ADR 008: Stars live and historical heatmaps via month-bucketed accumulate-at-drop
Author: Joe McGinley Status: Superseded (in part) by 009-stars-era5-climatology-backfill Created: 2026-06-13 Supersedes: the heatmap section of 007-stars-quality-model-and-heatmap (its quality model Q = D x C x W still stands)
Status note (superseded in part): the live bank-at-prune accumulator (
stars.site_month_stats) described below has been retired. The ERA5/CERRA climatology backfill (ADR 009) gives a complete, immediate multi-year seasonal picture, which made the slow-filling live accumulator redundant: the historical layer now readsstars.site_month_climatologyalone, thesite_month_statstable is dropped, and the hourly prune only deletes elapsed forecast hours (it no longer banks). The two-layer live/historical UX and the clear-dark metric below are unchanged; only the source of the historical counts moved.
Problem
ADR 007 described a single quality heatmap fed by the live forecast. Two gaps:
- No historical signal. The most useful question for a dark-sky site is "does it reliably get clear, dark skies", which a snapshot forecast cannot answer. That history is being thrown away: the hourly prune deletes elapsed forecast hours and they are gone.

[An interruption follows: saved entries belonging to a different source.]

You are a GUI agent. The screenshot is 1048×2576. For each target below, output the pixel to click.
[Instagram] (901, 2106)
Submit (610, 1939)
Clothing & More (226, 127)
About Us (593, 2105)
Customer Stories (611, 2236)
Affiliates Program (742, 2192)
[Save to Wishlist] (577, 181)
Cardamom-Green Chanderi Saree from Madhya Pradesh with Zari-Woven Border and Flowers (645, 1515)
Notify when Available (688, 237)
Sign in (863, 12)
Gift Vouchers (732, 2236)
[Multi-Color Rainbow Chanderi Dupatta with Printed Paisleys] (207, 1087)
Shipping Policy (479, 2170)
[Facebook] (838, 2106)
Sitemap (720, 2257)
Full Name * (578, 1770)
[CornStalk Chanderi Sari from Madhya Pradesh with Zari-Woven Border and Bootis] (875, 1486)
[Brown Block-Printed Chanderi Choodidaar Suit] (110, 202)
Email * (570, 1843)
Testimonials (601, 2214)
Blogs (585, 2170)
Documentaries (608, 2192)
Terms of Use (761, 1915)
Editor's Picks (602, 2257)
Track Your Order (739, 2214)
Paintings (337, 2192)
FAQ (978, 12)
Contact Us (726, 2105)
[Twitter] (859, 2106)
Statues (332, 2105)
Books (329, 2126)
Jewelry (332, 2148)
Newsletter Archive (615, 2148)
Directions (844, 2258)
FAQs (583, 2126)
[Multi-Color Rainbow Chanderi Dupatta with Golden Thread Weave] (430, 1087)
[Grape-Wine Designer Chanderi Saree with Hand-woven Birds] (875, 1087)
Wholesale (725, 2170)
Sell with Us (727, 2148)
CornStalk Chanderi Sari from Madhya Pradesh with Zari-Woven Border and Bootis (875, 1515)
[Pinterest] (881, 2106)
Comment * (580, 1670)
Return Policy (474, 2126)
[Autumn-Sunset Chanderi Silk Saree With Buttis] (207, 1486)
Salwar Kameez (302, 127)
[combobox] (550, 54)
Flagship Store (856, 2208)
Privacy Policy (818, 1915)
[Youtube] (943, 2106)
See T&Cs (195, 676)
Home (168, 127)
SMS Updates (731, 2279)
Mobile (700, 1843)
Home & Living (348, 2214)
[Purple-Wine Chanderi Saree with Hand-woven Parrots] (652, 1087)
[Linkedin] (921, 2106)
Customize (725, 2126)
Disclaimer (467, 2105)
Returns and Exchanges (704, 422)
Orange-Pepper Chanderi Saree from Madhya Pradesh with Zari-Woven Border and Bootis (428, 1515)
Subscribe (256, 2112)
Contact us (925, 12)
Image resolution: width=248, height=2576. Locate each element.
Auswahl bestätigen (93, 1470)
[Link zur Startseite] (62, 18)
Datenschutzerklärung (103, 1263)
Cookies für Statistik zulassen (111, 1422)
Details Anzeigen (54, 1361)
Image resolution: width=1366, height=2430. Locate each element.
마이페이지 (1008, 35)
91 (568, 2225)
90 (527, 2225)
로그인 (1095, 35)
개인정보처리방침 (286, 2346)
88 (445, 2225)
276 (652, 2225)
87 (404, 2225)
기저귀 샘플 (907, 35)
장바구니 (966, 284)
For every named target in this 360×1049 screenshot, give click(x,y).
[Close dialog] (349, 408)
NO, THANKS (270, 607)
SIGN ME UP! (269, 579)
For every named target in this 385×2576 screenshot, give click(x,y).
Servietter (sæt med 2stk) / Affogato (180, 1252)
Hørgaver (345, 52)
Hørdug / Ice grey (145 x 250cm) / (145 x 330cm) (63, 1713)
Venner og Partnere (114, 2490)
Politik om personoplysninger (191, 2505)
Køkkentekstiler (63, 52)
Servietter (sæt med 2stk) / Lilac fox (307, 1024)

- Seasonality makes a lifetime metric muddy. A Scottish site is astronomically dark all winter and never dark at midsummer, so a single all-time number blends "great in December" with "useless in June" into one meaningless value.
We also want per-time-period planning (which night soon, which month historically), and the same "accumulate the signal as you drop the raw data" idea applies to the ships traffic heatmap.
Decision
Two heatmap layers, plus an accumulator that banks realized quality as forecast hours elapse, bucketed by calendar month.
Live layer: the upcoming-forecast Q field, with a night selector (group each site's future hours by night, like hikes' viable_days, and color by that night's best Q).
Historical layer: accumulated realized quality per site per calendar month, with a month selector (default the current month). When the hourly prune drops elapsed forecast hours, it banks sufficient statistics (not just the Q sum) into a month-bucketed accumulator before deleting. Storing the component sums (Q, darkness, clarity) keeps the data decomposable, "is this site good because it is often dark or often clear", and lets us derive component averages and an approximate re-score, rather than a single lossy number. refresh stores darkness_factor and cloud_factor on each site_hours row (it already computes them), so the prune banks everything in one grouped upsert:
INSERT INTO stars.site_month_stats
(site_id, month, window_count, sum_q, sum_darkness, sum_clarity)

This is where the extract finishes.